### DATA FOR PROCESSING ###

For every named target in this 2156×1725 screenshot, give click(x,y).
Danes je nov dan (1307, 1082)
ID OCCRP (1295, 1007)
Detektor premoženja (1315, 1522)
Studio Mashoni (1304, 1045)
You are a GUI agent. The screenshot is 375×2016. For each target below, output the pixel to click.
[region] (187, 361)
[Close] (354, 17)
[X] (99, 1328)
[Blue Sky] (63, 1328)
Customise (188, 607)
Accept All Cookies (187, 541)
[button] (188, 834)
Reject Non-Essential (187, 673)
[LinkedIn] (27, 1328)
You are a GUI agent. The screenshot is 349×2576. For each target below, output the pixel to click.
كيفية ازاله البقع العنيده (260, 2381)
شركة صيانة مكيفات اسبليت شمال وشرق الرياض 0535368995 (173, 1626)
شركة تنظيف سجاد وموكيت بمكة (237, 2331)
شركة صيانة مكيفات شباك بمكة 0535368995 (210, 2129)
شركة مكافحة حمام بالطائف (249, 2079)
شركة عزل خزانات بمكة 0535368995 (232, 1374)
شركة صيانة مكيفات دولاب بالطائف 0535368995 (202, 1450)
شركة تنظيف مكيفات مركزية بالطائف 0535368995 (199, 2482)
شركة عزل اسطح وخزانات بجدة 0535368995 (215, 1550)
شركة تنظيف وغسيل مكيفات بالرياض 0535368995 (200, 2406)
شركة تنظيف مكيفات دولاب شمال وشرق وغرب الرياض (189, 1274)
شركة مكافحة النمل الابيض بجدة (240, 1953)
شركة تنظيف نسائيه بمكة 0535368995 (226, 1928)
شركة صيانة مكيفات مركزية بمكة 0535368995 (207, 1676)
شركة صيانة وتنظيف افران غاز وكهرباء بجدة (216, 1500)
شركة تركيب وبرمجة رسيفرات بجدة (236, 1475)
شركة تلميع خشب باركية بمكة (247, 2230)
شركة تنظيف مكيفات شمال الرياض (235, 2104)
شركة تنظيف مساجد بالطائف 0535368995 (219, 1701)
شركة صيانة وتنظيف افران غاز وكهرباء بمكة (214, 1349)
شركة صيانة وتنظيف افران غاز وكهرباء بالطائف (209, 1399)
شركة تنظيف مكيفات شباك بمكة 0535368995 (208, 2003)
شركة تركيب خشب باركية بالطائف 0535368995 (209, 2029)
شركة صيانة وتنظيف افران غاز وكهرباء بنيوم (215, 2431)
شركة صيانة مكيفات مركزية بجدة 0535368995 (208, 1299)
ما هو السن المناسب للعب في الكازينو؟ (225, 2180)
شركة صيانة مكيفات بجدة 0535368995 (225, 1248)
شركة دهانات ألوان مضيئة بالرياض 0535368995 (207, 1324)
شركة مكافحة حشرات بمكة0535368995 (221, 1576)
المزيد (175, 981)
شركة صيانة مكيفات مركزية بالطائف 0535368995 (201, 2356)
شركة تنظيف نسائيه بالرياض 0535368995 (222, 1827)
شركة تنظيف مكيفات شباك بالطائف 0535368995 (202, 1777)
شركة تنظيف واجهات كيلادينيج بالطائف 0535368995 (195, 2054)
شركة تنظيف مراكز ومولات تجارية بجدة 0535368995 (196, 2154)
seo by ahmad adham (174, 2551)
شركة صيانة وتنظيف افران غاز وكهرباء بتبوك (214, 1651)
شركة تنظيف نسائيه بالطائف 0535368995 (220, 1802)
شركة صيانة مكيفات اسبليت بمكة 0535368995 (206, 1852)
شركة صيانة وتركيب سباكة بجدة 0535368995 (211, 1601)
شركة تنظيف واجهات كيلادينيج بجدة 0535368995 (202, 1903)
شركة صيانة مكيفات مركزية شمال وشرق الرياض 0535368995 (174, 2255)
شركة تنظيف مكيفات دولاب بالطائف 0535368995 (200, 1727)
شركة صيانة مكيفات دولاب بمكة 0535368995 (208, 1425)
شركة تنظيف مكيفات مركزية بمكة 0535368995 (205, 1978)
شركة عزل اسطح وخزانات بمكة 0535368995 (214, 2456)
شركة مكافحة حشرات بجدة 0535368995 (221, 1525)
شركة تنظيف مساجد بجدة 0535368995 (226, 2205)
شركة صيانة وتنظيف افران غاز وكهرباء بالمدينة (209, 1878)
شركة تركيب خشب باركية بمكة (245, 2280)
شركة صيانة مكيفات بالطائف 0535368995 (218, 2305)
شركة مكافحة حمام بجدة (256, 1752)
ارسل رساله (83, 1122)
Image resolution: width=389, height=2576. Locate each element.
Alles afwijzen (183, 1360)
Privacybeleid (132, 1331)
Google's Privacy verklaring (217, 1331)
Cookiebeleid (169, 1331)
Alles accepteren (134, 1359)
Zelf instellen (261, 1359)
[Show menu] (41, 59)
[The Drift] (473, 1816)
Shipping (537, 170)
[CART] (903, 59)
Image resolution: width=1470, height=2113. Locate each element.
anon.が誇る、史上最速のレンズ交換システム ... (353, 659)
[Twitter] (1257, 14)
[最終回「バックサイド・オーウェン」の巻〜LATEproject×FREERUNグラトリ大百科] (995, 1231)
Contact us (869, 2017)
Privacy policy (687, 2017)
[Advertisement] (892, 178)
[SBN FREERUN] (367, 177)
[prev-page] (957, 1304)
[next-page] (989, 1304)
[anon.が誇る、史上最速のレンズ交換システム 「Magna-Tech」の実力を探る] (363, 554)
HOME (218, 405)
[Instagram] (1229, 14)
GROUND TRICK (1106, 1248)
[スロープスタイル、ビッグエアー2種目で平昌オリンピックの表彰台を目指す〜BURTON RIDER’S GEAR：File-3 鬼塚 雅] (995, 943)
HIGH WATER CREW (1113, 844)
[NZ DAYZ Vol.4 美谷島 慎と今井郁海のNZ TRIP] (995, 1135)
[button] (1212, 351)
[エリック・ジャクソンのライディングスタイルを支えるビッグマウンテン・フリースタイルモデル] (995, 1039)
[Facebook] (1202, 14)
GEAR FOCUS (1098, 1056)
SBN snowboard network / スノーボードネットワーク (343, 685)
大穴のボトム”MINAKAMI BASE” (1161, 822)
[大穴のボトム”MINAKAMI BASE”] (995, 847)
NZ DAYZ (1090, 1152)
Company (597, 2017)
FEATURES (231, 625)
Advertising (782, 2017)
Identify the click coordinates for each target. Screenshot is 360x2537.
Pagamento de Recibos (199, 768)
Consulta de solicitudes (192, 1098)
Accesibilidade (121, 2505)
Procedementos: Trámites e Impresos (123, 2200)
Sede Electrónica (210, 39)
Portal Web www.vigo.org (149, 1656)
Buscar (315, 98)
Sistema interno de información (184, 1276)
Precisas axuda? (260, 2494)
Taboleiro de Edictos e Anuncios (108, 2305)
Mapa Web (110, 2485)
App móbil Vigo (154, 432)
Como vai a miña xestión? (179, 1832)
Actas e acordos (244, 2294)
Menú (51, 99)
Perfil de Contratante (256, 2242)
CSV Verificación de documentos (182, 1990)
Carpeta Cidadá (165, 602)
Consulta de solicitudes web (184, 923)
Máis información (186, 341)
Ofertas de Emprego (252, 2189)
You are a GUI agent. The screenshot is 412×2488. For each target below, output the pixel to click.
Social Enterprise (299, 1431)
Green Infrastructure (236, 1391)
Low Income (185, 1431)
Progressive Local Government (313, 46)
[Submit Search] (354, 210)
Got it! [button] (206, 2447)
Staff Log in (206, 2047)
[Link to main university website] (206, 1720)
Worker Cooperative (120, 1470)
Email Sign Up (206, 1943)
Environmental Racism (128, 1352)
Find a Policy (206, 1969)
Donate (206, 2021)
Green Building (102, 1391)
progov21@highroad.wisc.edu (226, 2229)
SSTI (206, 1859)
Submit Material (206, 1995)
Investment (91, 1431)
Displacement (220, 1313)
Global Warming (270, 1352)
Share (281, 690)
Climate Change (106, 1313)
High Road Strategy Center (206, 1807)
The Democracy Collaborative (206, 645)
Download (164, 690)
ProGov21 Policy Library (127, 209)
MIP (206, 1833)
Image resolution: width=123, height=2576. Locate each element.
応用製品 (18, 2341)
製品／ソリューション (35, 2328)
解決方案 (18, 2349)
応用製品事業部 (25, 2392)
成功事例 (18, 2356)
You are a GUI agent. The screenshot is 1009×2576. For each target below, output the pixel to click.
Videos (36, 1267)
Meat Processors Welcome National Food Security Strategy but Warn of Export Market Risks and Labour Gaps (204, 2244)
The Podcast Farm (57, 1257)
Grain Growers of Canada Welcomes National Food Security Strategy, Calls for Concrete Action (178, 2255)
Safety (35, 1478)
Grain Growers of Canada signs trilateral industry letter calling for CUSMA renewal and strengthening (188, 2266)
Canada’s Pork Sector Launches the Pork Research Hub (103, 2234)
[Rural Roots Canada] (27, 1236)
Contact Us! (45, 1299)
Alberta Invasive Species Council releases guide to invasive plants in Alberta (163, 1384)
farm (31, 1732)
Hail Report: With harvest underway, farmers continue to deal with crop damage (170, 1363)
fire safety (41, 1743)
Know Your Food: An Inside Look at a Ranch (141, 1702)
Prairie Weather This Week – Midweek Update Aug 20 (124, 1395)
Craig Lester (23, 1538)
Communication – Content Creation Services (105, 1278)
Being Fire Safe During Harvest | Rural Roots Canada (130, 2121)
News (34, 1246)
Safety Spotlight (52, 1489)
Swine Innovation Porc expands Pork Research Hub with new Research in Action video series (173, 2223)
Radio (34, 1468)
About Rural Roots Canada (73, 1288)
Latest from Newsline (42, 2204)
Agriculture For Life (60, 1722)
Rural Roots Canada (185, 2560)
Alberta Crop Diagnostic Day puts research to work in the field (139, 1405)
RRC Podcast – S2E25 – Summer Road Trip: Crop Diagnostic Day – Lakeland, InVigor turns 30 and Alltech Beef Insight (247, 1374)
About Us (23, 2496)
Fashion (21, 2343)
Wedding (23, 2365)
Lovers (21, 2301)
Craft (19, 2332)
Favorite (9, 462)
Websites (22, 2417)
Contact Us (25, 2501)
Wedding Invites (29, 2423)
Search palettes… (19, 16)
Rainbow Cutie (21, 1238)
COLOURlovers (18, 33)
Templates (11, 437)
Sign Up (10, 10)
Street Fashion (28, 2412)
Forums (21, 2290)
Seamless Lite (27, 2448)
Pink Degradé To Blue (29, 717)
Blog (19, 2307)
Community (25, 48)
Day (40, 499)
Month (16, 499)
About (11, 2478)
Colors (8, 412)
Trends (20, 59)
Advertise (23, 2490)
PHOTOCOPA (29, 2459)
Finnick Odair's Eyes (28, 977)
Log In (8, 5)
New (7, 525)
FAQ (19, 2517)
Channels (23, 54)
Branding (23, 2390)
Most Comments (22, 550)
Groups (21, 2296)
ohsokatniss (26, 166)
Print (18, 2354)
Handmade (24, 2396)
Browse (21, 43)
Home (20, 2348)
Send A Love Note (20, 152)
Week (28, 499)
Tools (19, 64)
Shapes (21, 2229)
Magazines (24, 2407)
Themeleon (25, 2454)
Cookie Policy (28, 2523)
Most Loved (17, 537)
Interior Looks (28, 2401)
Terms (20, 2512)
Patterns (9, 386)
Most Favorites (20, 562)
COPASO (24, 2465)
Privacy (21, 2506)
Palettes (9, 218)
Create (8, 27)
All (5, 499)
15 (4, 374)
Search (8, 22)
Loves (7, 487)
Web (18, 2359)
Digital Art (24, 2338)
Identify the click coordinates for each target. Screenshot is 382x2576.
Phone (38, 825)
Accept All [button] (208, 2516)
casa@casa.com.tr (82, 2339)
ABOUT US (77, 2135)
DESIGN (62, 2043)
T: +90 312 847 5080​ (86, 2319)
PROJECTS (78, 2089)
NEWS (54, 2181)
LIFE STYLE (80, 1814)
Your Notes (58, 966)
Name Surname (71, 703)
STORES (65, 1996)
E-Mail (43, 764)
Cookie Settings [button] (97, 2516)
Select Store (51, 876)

###

• [WHAT YOU SHOULD DO]
All that is needed is the exact run of lines above from the line containing "Contact Us (25, 2501)" through the line containing "Day (40, 499)", both of them included.

• [ANSWER FOR THE TASK]
Contact Us (25, 2501)
Wedding Invites (29, 2423)
Search palettes… (19, 16)
Rainbow Cutie (21, 1238)
COLOURlovers (18, 33)
Templates (11, 437)
Sign Up (10, 10)
Street Fashion (28, 2412)
Forums (21, 2290)
Seamless Lite (27, 2448)
Pink Degradé To Blue (29, 717)
Blog (19, 2307)
Community (25, 48)
Day (40, 499)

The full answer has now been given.